# Legality of shipping snails



## jrIL (Apr 23, 2005)

Hi folks,

Looking for some info here. I have tried looking this up in google but came up empty. A moderator on another forum has informed me that I was in violation for trying to sell snails and ship them across the state line out of North Carolina. Do not know that to be the case but like I said I tried to look that up but could not find anything. Can anybody direct me to the resource that might help.

Thanks


----------



## greyuriel (Apr 22, 2017)

I found this. "For more information on selling live chickens, contact the NCDA&CS Veterinary Division at 919-733-7601." They might not know the answer, but should direct you to the proper person.


----------



## jrIL (Apr 23, 2005)

greyuriel said:


> I found this. "For more information on selling live chickens, contact the NCDA&CS Veterinary Division at 919-733-7601." They might not know the answer, but should direct you to the proper person.


Thanks. I'll check.


----------



## Michael (Jul 20, 2010)

There are four factors affecting the legality of shipping animals:

1. The exact species
2. Federal regulations about noxious or invasive species. It is illegal to ship a federally listed noxious species across state lines.
3. State regulations in North Carolina
4. State regulations in the state you are shipping to.

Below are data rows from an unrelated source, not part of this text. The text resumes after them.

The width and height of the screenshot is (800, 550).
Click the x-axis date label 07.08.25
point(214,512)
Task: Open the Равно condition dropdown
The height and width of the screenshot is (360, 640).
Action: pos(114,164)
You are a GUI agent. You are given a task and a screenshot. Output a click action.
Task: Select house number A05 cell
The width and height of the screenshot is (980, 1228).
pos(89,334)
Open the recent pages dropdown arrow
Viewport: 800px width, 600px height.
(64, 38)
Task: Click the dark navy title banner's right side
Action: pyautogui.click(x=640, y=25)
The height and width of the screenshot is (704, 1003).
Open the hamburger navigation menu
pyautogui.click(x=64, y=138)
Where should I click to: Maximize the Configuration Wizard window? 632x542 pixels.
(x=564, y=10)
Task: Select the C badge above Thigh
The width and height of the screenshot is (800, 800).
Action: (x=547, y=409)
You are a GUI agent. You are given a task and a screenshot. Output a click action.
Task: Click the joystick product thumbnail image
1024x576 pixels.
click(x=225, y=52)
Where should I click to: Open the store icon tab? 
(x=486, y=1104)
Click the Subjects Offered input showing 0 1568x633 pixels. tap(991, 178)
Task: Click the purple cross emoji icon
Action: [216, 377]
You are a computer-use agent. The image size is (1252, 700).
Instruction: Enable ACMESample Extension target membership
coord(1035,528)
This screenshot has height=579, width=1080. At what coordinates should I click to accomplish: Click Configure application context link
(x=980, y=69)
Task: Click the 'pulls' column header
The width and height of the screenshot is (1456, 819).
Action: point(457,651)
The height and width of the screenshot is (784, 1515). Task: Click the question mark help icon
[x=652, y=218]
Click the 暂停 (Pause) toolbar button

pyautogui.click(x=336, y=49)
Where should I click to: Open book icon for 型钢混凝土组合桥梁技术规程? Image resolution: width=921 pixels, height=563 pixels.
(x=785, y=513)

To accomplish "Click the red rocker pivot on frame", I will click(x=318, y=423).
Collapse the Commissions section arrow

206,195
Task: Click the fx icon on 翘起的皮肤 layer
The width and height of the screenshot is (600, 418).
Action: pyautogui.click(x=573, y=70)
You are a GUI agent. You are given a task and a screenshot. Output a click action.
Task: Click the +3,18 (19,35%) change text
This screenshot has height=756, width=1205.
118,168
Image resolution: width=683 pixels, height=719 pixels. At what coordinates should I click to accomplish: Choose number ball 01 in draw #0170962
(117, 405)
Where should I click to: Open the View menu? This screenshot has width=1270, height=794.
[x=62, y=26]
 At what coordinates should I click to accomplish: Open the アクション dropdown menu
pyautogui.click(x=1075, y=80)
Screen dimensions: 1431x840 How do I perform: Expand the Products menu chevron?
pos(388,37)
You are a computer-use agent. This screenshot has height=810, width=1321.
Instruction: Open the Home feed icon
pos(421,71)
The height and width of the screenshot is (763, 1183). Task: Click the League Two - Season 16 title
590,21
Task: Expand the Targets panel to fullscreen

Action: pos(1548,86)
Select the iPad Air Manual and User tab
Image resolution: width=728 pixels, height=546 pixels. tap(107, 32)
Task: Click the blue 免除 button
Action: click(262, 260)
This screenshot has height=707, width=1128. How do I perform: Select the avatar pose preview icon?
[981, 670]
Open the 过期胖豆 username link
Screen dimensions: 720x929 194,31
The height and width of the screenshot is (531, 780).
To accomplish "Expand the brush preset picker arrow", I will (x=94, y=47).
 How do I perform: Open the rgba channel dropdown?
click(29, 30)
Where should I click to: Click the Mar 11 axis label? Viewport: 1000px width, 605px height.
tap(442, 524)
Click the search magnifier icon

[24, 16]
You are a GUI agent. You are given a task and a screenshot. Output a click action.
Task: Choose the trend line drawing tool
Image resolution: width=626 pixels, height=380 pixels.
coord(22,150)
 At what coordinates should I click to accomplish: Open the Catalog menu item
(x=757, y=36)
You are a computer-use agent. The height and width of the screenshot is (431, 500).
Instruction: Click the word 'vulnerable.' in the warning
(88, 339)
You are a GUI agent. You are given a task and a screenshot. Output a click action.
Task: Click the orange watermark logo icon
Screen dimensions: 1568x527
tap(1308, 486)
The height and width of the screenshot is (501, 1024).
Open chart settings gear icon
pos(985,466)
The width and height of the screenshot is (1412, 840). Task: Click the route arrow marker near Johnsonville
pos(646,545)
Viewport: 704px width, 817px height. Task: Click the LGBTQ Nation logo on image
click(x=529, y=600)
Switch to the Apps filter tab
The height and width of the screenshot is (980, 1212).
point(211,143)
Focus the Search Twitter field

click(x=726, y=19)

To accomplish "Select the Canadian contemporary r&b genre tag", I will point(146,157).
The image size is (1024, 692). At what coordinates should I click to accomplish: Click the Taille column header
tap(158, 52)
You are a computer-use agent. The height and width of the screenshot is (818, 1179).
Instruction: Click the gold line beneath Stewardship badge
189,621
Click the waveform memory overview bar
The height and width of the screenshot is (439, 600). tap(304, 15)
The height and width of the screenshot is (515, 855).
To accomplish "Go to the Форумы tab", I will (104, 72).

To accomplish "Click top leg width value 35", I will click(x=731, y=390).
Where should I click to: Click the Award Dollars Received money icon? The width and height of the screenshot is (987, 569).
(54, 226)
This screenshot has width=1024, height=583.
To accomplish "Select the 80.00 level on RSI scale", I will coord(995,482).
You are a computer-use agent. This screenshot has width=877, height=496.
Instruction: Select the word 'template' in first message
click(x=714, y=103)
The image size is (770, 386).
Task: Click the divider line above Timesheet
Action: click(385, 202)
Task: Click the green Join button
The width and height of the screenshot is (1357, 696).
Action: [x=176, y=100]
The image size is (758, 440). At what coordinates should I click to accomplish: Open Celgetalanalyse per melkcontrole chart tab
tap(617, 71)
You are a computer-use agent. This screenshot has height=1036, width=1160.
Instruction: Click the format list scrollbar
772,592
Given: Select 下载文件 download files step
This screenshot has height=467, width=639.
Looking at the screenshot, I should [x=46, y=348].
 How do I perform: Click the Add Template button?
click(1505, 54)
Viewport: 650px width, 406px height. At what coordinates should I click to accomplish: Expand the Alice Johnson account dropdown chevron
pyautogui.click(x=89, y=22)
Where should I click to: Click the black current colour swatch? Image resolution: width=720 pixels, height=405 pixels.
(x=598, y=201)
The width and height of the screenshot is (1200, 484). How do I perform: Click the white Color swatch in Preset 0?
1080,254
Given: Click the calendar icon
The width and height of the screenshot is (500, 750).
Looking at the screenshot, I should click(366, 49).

You can find federal lists of noxious or prohibited species on line, and the same for most states.


----------



## jrIL (Apr 23, 2005)

Michael said:


> There are four factors affecting the legality of shipping animals:
> 
> 1. The exact species
> 2. Federal regulations about noxious or invasive species. It is illegal to ship a federally listed noxious species across state lines.
> ...


Thanks. I'll continue my search. I guess I was being naive and figured it was legal since it seems to be done across the board on forums and eBay with little mention of issues.


----------